- Instruction:
Rewrite the records below, replacing "snapshot" with "screen capture" and keeping everything else unchanged. Omit the pictures from your answer.

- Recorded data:

>> START

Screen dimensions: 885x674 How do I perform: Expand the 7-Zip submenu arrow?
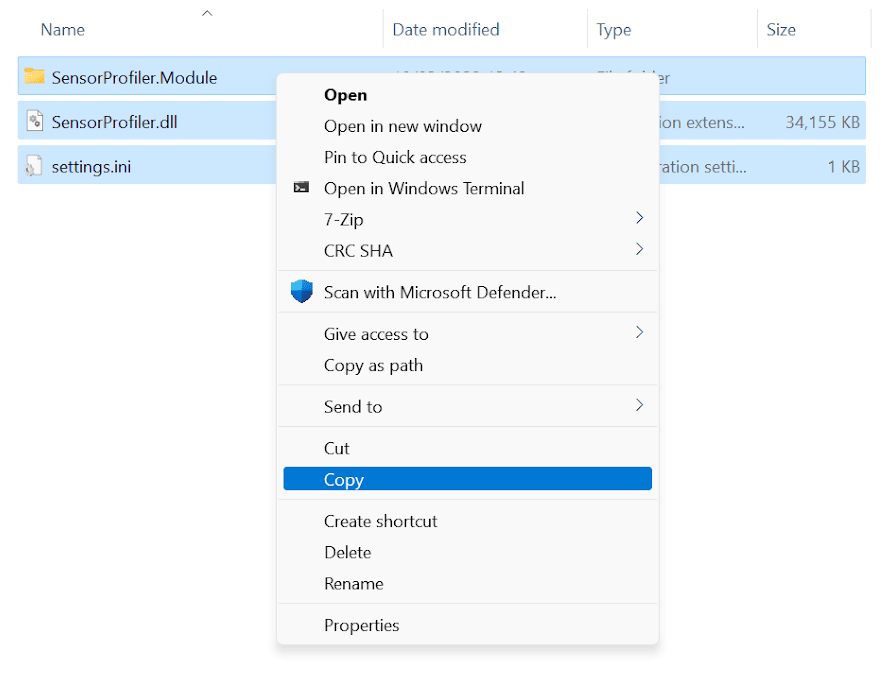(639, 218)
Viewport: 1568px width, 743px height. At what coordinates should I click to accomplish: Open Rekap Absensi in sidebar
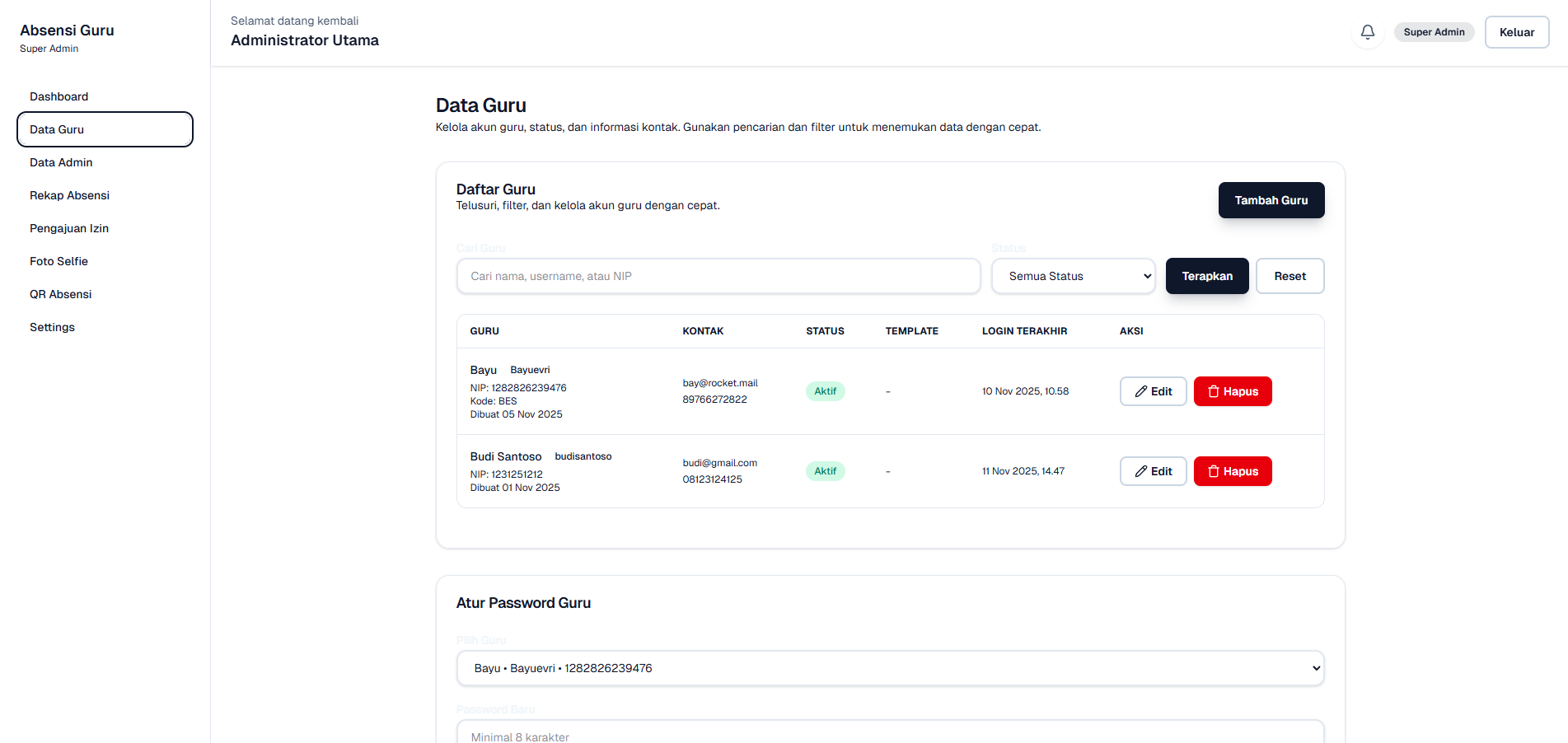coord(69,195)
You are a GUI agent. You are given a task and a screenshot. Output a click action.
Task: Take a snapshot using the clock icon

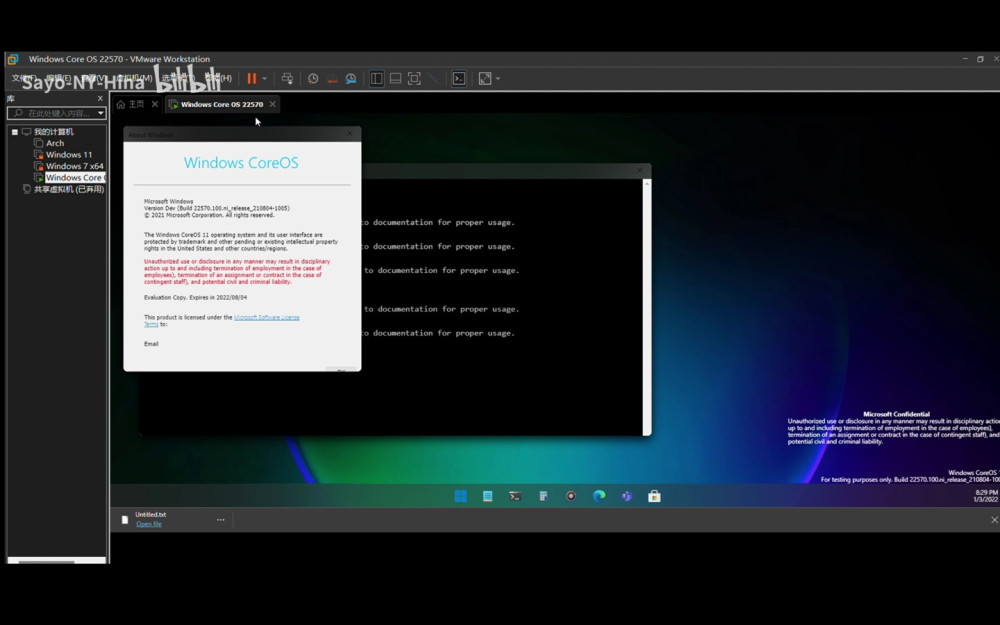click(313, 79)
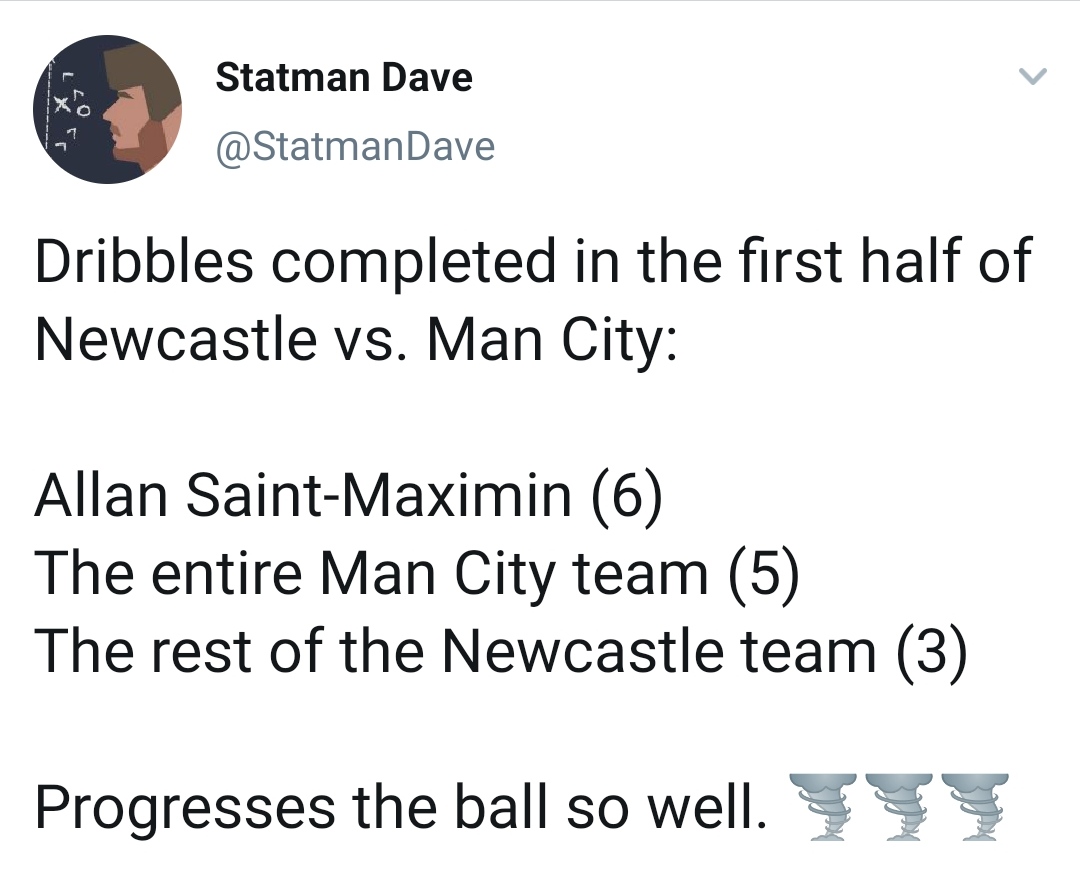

>> END

- Exercise result:
Screen dimensions: 885x674 How do I perform: Expand the 7-Zip submenu arrow?
(639, 218)
Viewport: 1568px width, 743px height. At what coordinates should I click to accomplish: Open Rekap Absensi in sidebar
coord(69,195)
You are a GUI agent. You are given a task and a screenshot. Output a click action.
Task: Take a screen capture using the clock icon

click(313, 79)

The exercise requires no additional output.